**Фрагмент документа**.
Неудавшаяся империя: Советский Союз в холодной войне от Сталина до Горбачева
Шрифт:
Когда Горбачев представил проект доклада своим коллегам по Политбюро для обсуждения, многие из них стали настаивать на включении в него старых идеологических постулатов. Борис Николаевич Пономарев, ветеран Коминтерна, более 30 лет возглавлявший международный отдел ЦК, в разговоре со своими сотрудниками сказал: «Какое "новое мышление"? У нас правильное мышление. Пусть американцы меняют свое мышление… А какие у вас претензии к нашей внешней политике: что мы космос освоили? Или что межконтинентальные ракеты создали? Вы что, против силы, с которой империализм только и будет считаться?!» {1069} . В окончательном варианте доклада на съезде Горбачев пошел на компромисс, разбавив новые подходы старым лексиконом в духе «пролетарского интернационализма». И все же, как отмечает американский исследователь Роберт Инглиш, из доклада были убраны идеологические догматы о том, что мирное сосуществование является формой классовой борьбы или что ядерная война, если она произойдет, приведет к победе социализма. От сталинской доктрины о «двух лагерях», ставшей главным послевоенным воплощением советской революционно-имперской парадигмы, не осталось и следа {1070} .
Международники
Однако в Вашингтоне не верили словам Горбачева. Даже умеренные в администрации Рейгана ждали от советских властей конкретных шагов в Афганистане и прогресса с соблюдением прав человека. Эти два критерия были главными для самого президента США. По ним он судил об истинных намерениях Москвы. Американцы проигнорировали односторонний советский мораторий на подземные ядерные взрывы и объявили о новой серии ядерных испытаний. ЦРУ продолжало курс на поддержку исламистских формирований, воевавших против советских войск в Афганистане. «Война разведок» между США и СССР шла с все большим ожесточением. В марте 1986 г. два американских эсминца с провокационной целью нарушили советские территориальные воды и появились в шести милях от побережья Крыма, где как раз в это время отдыхал Горбачев. Подобные операции проходили и у берегов Ливии, союзника СССР, и завершились налетом американских самолетов на эту страну, когда американцы решили наказать Каддафи за поддержку международного терроризма {1073} . И, наконец, многие в окружении Рейгана считали, что СОИ позволит администрации убить одним ударом нескольких зайцев. Эта программа давала моральное прикрытие новым дорогостоящим программам вооружений. Она обеспечивала мощные государственные инвестиции в научно-технические исследования и в конечном счете в американскую экономику. «Ястребы» в администрации были твердо убеждены, что СОИ напугает Кремль и принудит его к отступлению по всем фронтам {1074} .

**Поставленное задание 1**.
Сколько лет Борис Николаевич Пономарев возглавлял международный отдел ЦК, согласно фрагменту о холодной войне?
**Поставленное задание 2**.
Напишите продолжение фрагмента о холодной войне, начиная сразу после его последнего предложения.
Записи не имеют никакого отношения к фрагменту о холодной войне.

**Предоставленные записи**.
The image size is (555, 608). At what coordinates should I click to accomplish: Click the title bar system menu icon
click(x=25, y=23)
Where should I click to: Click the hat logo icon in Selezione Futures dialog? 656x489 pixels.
==
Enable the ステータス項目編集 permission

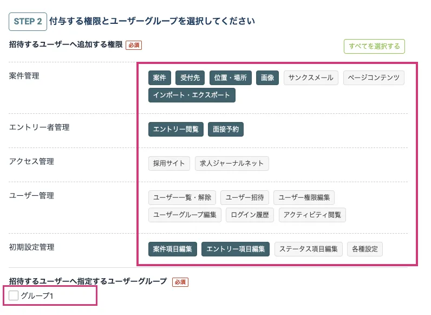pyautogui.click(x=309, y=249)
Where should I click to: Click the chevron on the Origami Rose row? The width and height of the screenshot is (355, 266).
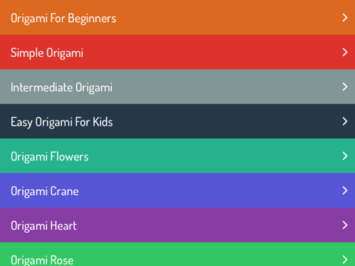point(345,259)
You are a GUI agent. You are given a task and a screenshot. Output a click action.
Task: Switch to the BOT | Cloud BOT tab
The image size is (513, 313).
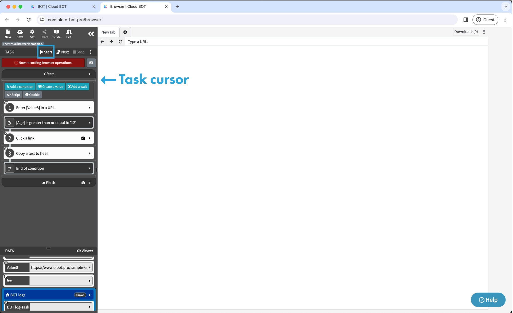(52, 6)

**Результат 1**.
Более 30 лет.

**Результат 2**.
Горбачев отреагировал жесткой риторикой. Своим помощникам и спичрайтерам он сказал, что надо «основательно лягнуть американцев». На заседании Политбюро он высказался в адрес Рейгана и его команды эмоционально: «Дипломатические коррективы в отношении Соединенных Штатов Америки надо сделать. Вообще с этой бандой кашу не сварим. В мае Шеварднадзе не поедет в Вашингтон. Тем самым и встречу на высшем уровне подвешиваем» {1075} . Однако при внимательном изучении записей, сделанных на заседании Политбюро, и советских действий становится очевидным, что дальше резких слов Горбачев идти не собирался. Он не захотел платить американцам той же монетой и продолжал настаивать на сближении с Соединенными Штатами и остальным западным миром. «При всей противоречивости наших отношений реальность такова, что мы без них ничего не сделаем и они без нас ничего не сделают. Мы без Америки мир сохранить не сумеем. Это сильный наш ход: мы признаем их роль. Наш серьезный теоретический и политический анализ демонстрирует уважение к Соединенным Штатам». Горбачев сказал своим помощникам, что, даже если американцы и западноевропейцы так и будут ходить вокруг да около темы ядерного разоружения, Советскому Союзу все равно нужно двигаться вперед и продолжить «женевский процесс» в своих собственных интересах. Таким образом, концепция «нового мышления» побуждала Горбачева идти на разрядку независимо от того, что делала американская сторона и даже вопреки американским действиям. Генсек считал свой новый подход к проблемам мировой безопасности подлинной «реальной политикой», которая «сильнее всякой пропаганды» {1076} .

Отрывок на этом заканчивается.